Different types of attention training include mindfulness training, attention process training and phasic alertness training. These activities are designed to improve the quality of attention for those who suffer from emotional or behavioral disorders or both. Games, computers, special techniques and sensory focus exercises are the backbone of attention training, offering opportunities to address problems with either divided attention or sustained attention.
Attention training benefits people who have attention deficit disorders (ADD) as well as those who are anxious, pessimistic and depressed. Focus training can help those with ADD ignore distractions and manage stimuli. For people who have mood disorders, psychologists say attention training can help skew their focus to things that are constructive and positive; research shows that many melancholy people have an attentional bias toward negative feelings or events and thus find it difficult to dwell on positive occurrences.
During mindfulness attention training, patients are comfortably seated and instructed to be hyper-aware of the present moment, barring any allusions of the past or concerns for the future. Patients are discouraged from assigning judgment to what they observe or experience in the current moment. With this understanding, the patient then uses breathing as the central focus of attention; he or she breathes deeply and in deliberate rhythm, becoming aware of every exhalation and inhalation for roughly 10 to 20 minutes.

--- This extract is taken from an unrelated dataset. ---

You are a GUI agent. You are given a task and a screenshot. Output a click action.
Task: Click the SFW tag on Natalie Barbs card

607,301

Patients handle errant thought by returning their attention to breathing. This attention training activity can be practiced daily or in the midst of conflict or emotional frustration. Mindfulness can be practiced individually or in organized groups. Psychologists consider this mindfulness technique a form of meditation. In addition to strengthening a person’s ability to focus and control attention, mindfulness also helps with relaxation.
Attention process training (APT) improves four kinds of attention: divided attention, sustained attention, alternating attention and selective attention. Using written exercises, audio and timers, APT primarily hones auditory attention skills and visual attention skills. Researchers believe such attention training, done regularly, causes the brain to create additional synapses in the cerebral regions linked to attention and awareness, enabling better focus.

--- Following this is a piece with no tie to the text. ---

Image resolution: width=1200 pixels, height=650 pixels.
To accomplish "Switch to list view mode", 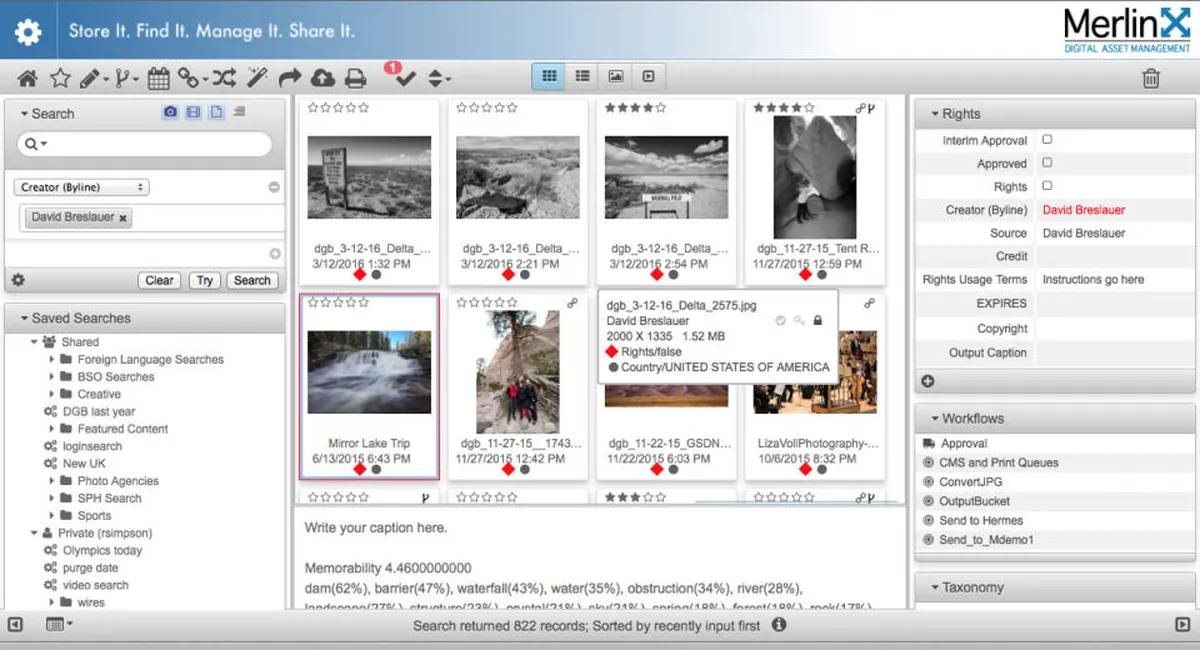I will coord(582,76).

Many computer-based attention training exercises use the dot probe task, which is a psychological test that replaces neutral words with dots to see if a person will substitute a negative or positive word for the dot. This test is for those using attention training to eliminate negative biases. Other, more formal and extensive computerized training options exist. One of them is the Tonic and Phasic Alertness Training (TAPAT) program, which requires patients to maintain a sustained sense of readiness and awareness so they can shift attention from one computerized stimulus to the next for varying periods of time.